Aufs neue gefällt er sich unter Weltleuten, die eigentlich uninteressant sind, und stattet sein Dasein aus "mit einer lebendigen, aber schmarotzerhaft wuchernden menschlichen Flora", die genau wie die vor seiner letzten sozialen Häutung ins Nichts zerfallen wird. Das neue Ich sollte einen anderen Namen tragen als das vorhergehende. Man tauscht es periodisch aus, aber man gibt nur darauf acht "wenn das alte Ich einen großen Kummer in sich eingeschlossen hatte, der einem Fremdkörper gleich uns Schmerzen bereitete und den wir nicht mehr wiederfinden, wenn wir entzückt feststellen, daß wir ein anderer geworden sind, ein anderer, für den das Leiden seines Vorgängers nur mehr das Leiden eines anderen ist, das man mitleidsvoll erwähnt, weil man es selbst nicht mehr verspürt." Man erinnert sich nur noch undeutlich an diese alten Leiden. "Nicht weil die anderen tot sind, läßt unsere Zuneigung zu ihnen nach, sondern weil wir selbst sterben."

Er tändelt ein wenig mit Andrée, im Grunde hat er sie lieber in seiner Nähe, als er eine wieder auferstandene Albertine hätte, "denn Andrée konnte mir mehr Dinge über Albertine sagen, als Albertine mir selbst mitgeteilt haben würde." Und das tut sie auch "während ich sie streichelte". Angeblich habe Albertine sich mit Morel zusammengetan, der ja gerne junge Mädchen verführt, um sie dann fallenzulassen.

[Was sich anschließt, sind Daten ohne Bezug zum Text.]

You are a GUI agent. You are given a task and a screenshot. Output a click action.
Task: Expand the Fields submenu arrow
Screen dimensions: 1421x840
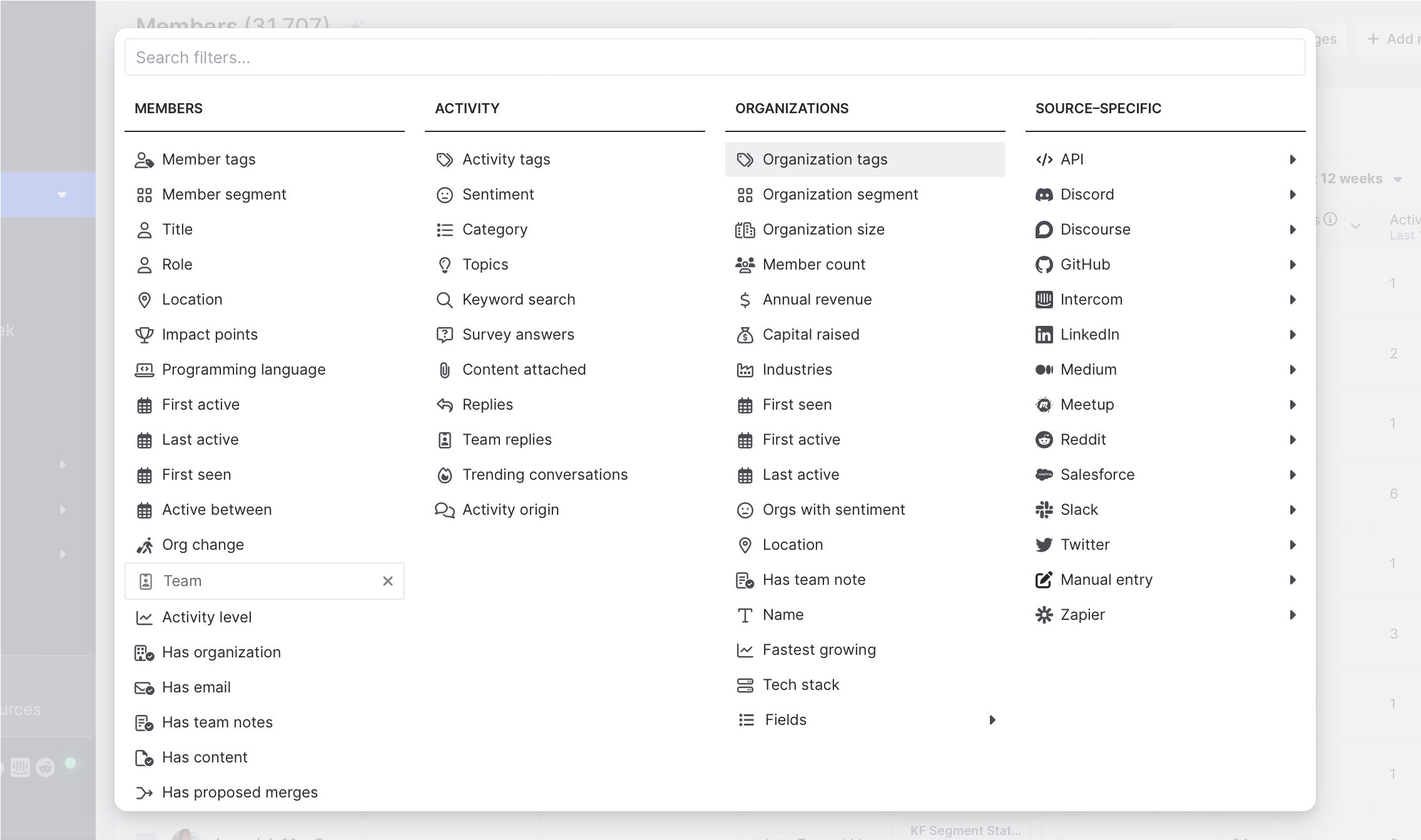point(992,720)
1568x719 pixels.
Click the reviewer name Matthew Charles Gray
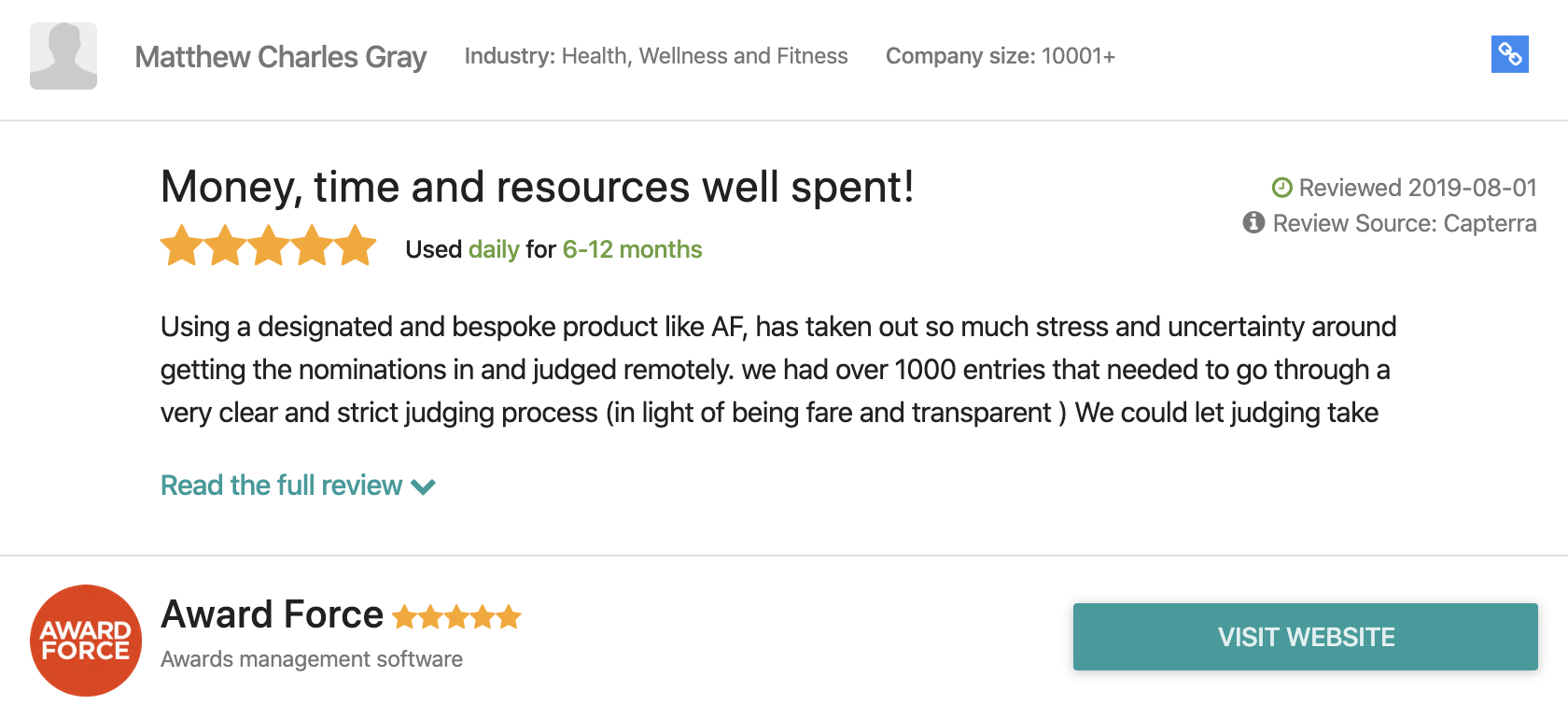click(x=280, y=57)
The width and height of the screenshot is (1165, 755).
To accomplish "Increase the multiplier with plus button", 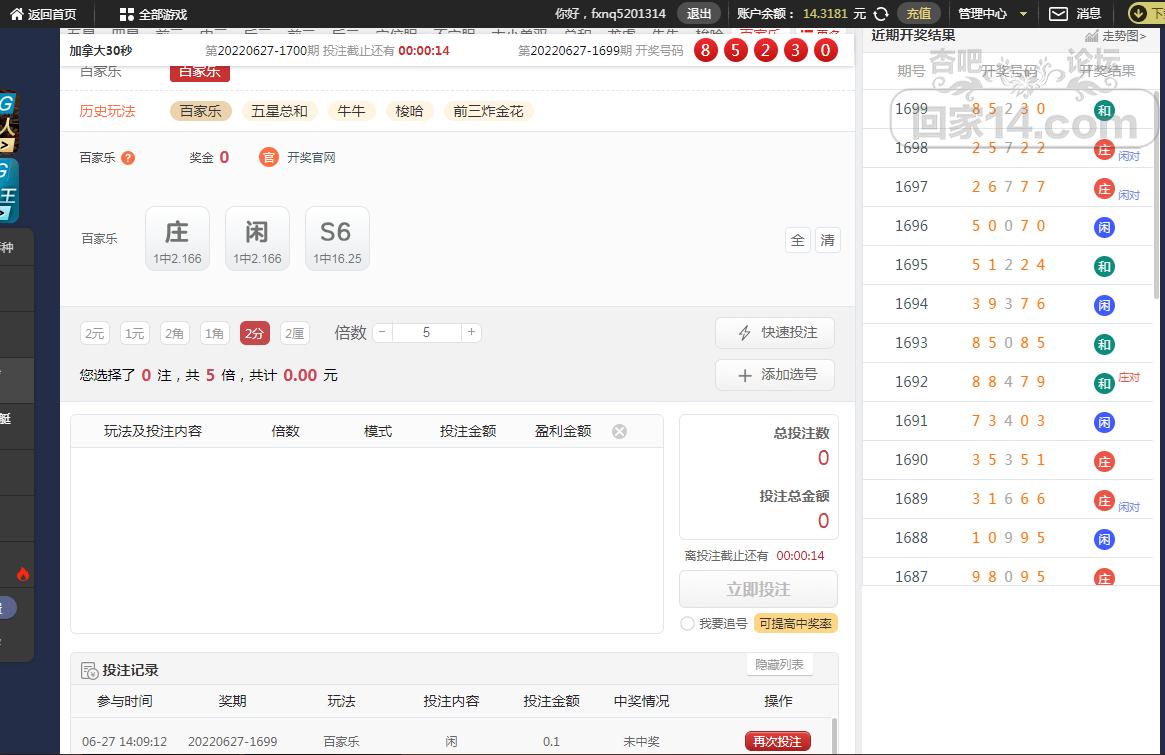I will point(471,332).
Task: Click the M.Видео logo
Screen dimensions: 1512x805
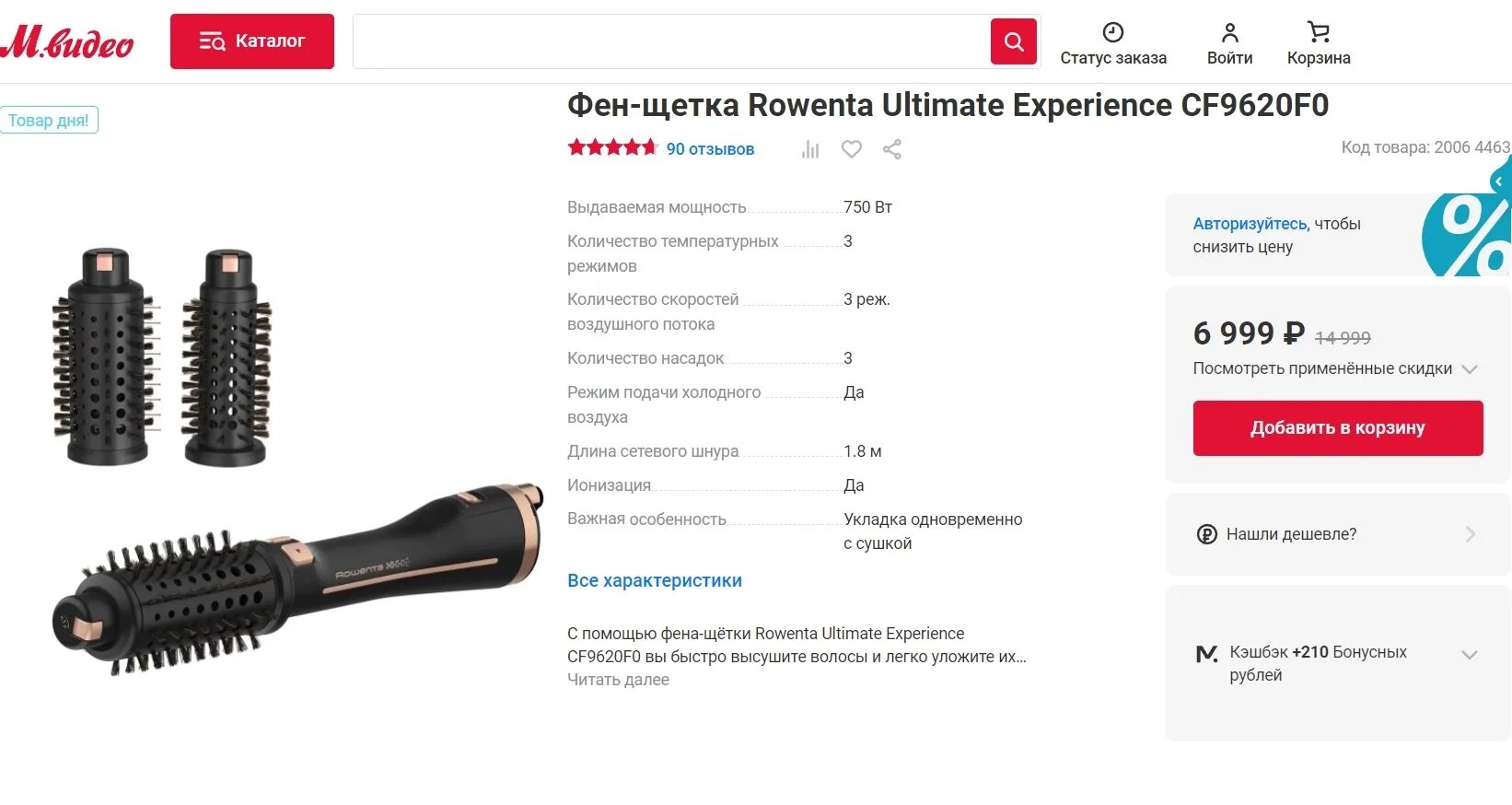Action: click(66, 41)
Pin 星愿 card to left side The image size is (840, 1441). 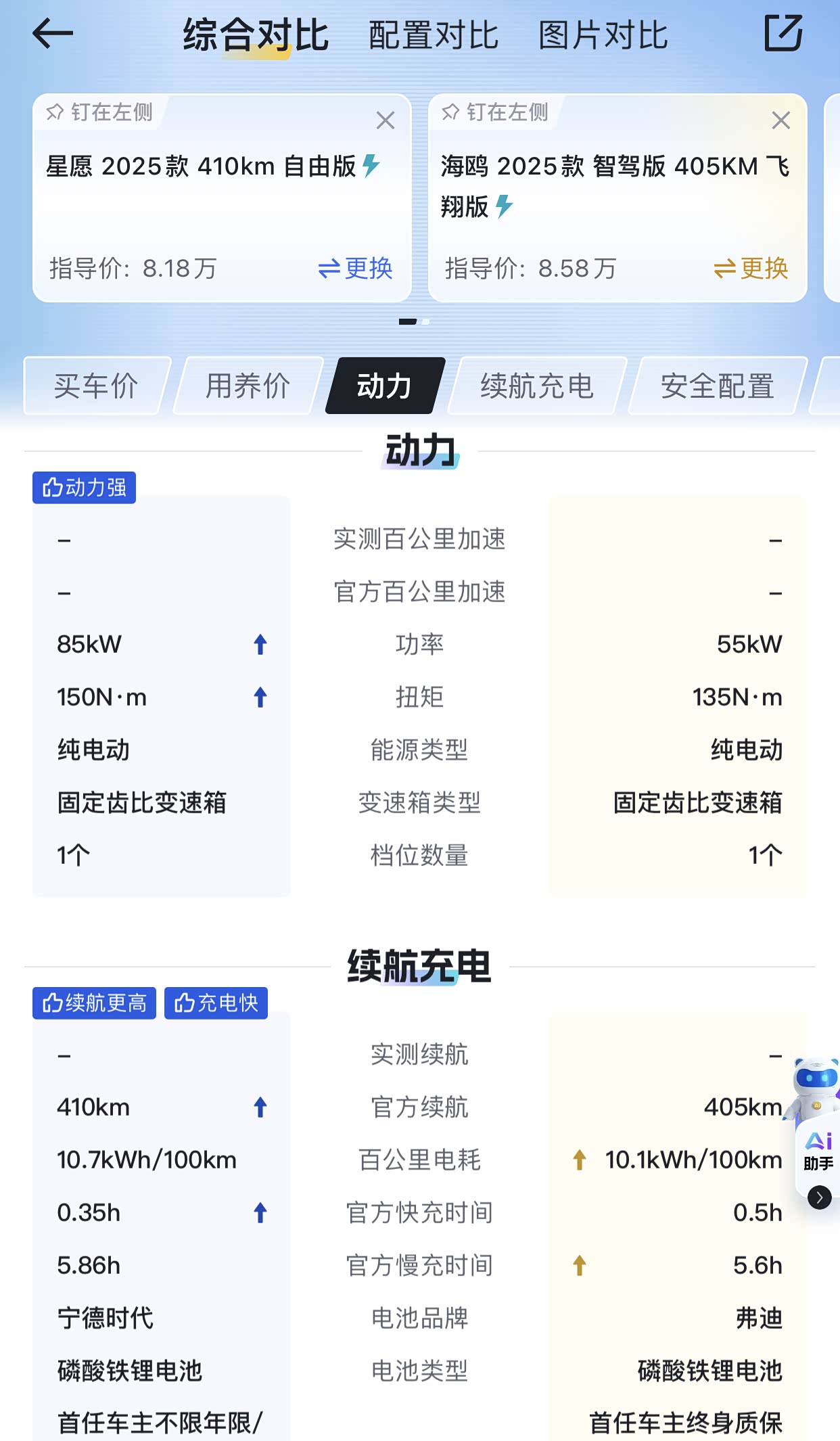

Er habe solche Mädchen dann an einen sicheren Ort gebracht, sie Albertine überlassen und zugesehen. Sie habe diese in ihren Augen fast schon kriminellen Gelüste nicht beherrschen können, aber Gewissensbisse empfunden und gehofft, durch eine Heirat mit Marcel gerettet zu werden. Selbst das Unglück kommt manchmal zu spät, so auch diese Eröffnung, die ihm jetzt nutzlos erscheint und nur Trostlosigkeit erzeugt. Wobei es immer noch eine unbewiesene Hypothese bleibt, daß Andrée überhaupt die Wahrheit sagt.

Unklares Inventar: - Echte Nattiers.

Verlorene Praxis: - Seine Reitstiefel ablegen und dicke Wollpantoffel anziehen.

  • Ängstlich-schüchterne Hoffnung auf ein Nachleben nach seinem Tode vermittels seiner Tochter setzen.
  • Sich als kleine Tänzerin nach dem Tod seines reichen Gönners Kapital, Liegenschaften und Automobile zunutze machen, aber das Monogramm des ehemaligen Besitzers entfernen lassen.

Selbständig lebensfähige Sentenz: - "Ich habe nichts übrig für die unnützen jungen Leute, diese Narrenzunft, die nur Wichtigtuer und Unruhestifter hervorbringt."